В Бронницах, подмосковном городке за полсотни километров от столицы, на главной площади у старого собора, сохранилось несколько могильных памятников. На одном из них имя «генерал-майора Михаила Александровича Фонвизина», умершего в имении Марьино, Бронницкого уезда, 30 апреля 1854 г. Надгробная надпись делалась с вызовом и, конечно, по заказу вдовы декабриста Натальи Дмитриевны: умерший был лишен чинов, звания, дворянства, наград за 1812-й и никак не мог именоваться генерал-майором, особенно пока еще царствовал Николай I. Однако энергичная владелица Марьина, как видно, сумела добиться своего… Рядом, за тою же оградой, памятник Ивану Александровичу Фонвизину. Брат декабриста и сам декабрист отделался двухмесячным заключением и двадцатилетним полицейским надзором; наконец, третий, за церковной оградой, Иван Иванович Пущин, «первый друг, бесценный» Пушкина, дождавшийся амнистии и закончивший дни здесь же, в Марьинском имении своей жены Натальи Дмитриевны, вдовы своего старого друга Михаила Фонвизина.

«Среди их преступлений» было оживление старинных бумаг XVIII века, которым приказано было умереть, молчать.
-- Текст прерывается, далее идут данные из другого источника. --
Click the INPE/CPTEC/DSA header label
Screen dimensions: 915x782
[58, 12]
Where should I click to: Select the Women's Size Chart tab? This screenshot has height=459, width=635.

В то время как один список «завещания» Фонвизина — Панина покоился в царских бумагах, другой из семьи Фонвизиных вышел наружу и сослужил службу членам тайных обществ. Советские ученые К. В. Пигарев и В. Г. Базанов обнаружили три копии, несколько измененные и приближенные из времен «Недоросля» и «Путешествия из Петербурга в Москву» — ко временам пушкинско-рылеевским. На одной из таких копий редактор оставил подпись: Вьеварум, то есть написанная справа налево одна из лучших декабристских фамилий — это «конспирировал» Никита Муравьев, автор потаенной конституции декабристов.

К несчастью, как свидетельствуют современники, «подлинник конституционного „Рассуждения“ Дениса Фонвизина украл один букинист… и продал его П. П. Бекетову, который издал в начале 1830-х годов сочинения Д. И. Фонвизина».

Так эта рукопись и не нашлась с тех пор…

Сидя на каторге и в ссылке, Михаил Фонвизин пишет уже не раз цитированные мемуары[106]. Отдавая дань уважения свободомыслию 1760–1820 гг., он, конечно, не забыл дядюшку Дениса Ивановича, чьи сочинения задевали к тому времени уже четвертого императора.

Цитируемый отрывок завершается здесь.